La fase di autodistruzione elimina l’eseguibile originale, rendendo quasi impossibile l’analisi forense successiva. Gli investigatori si ritrovano con file criptati, una nota di riscatto e pochissime tracce digitali da seguire.

Il paradosso della semplicità devastante
La caratteristica più insidiosa di Mamona è la sua natura di “commodity”. Secondo l’analisi di Resecurity, il malware è stato utilizzato da affiliati del gruppo BlackLock prima di essere dismesso e successivamente acquisito da DragonForce.
Il fatto che uno dei suoi builder sia stato svelato e diffuso online ha reso questo strumento accessibile a chiunque, anche a criminali informatici alle prime armi.
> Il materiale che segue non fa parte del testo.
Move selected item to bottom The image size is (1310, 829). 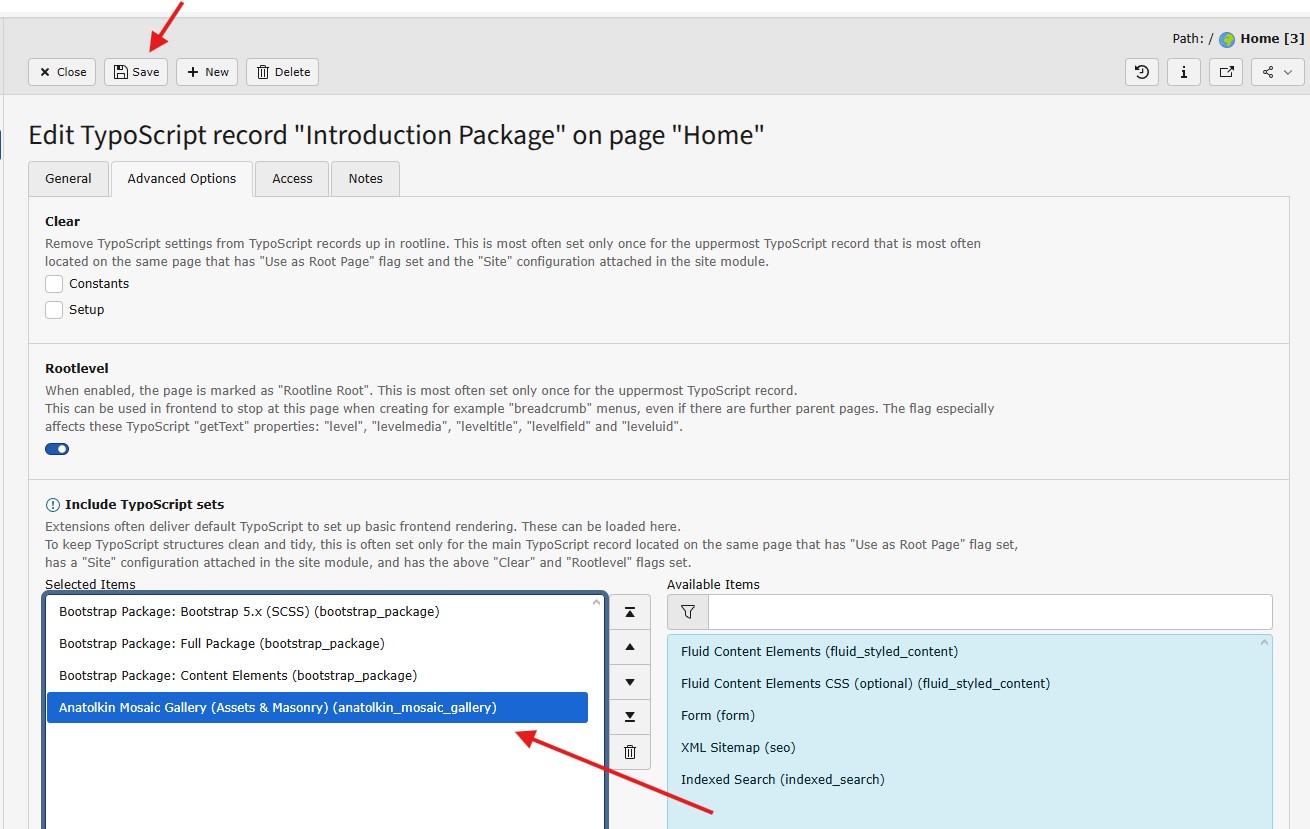pos(630,717)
Non servono competenze avanzate in programmazione o gestione di infrastrutture complesse: basta scaricare, compilare e lanciare.
Come vi sottolineavo in questo articolo, l’intelligenza artificiale sta accelerando l’evoluzione del cybercrime, ma casi come Mamona dimostrano che a volte la vera minaccia viene dalla semplicità, non dalla sofisticazione.
Ransomware Mamona, la risposta degli esperti e le contromisure
Due risposte secche a due domande semplici. Si può fermare Mamona? Si. È facile? No. Possono farlo tutti? No. Servono regole specifiche per intercettare il ransomware: una per rilevare la creazione del file README.HAes.txt, un’altra per confermare la presenza del ransomware quando identifica sia l’attività della nota di riscatto che la sequenza di ritardo e autodistruzione.
La buona notizia è che alcuni ricercatori sono riusciti a ottenere un decryptor funzionante per Mamona, che nonostante l’interfaccia obsoleta riesce a ripristinare i file originali. La cattiva notizia è che questo successo potrebbe essere temporaneo: i creatori del malware potrebbero rilasciare versioni aggiornate per correggere le vulnerabilità scoperte.
PCRisk raccomanda di non pagare mai il riscatto, sottolineando che spesso i criminali non forniscono le chiavi di decifratura nemmeno dopo il pagamento. La strategia migliore rimane la prevenzione: backup regolari, aggiornamenti di sicurezza costanti e formazione del personale.
Mai fidarsi, insomma. Mamona ci ricorda che nel mondo della cybersecurity, a volte le minacce più pericolose sono quelle che fanno meno rumore.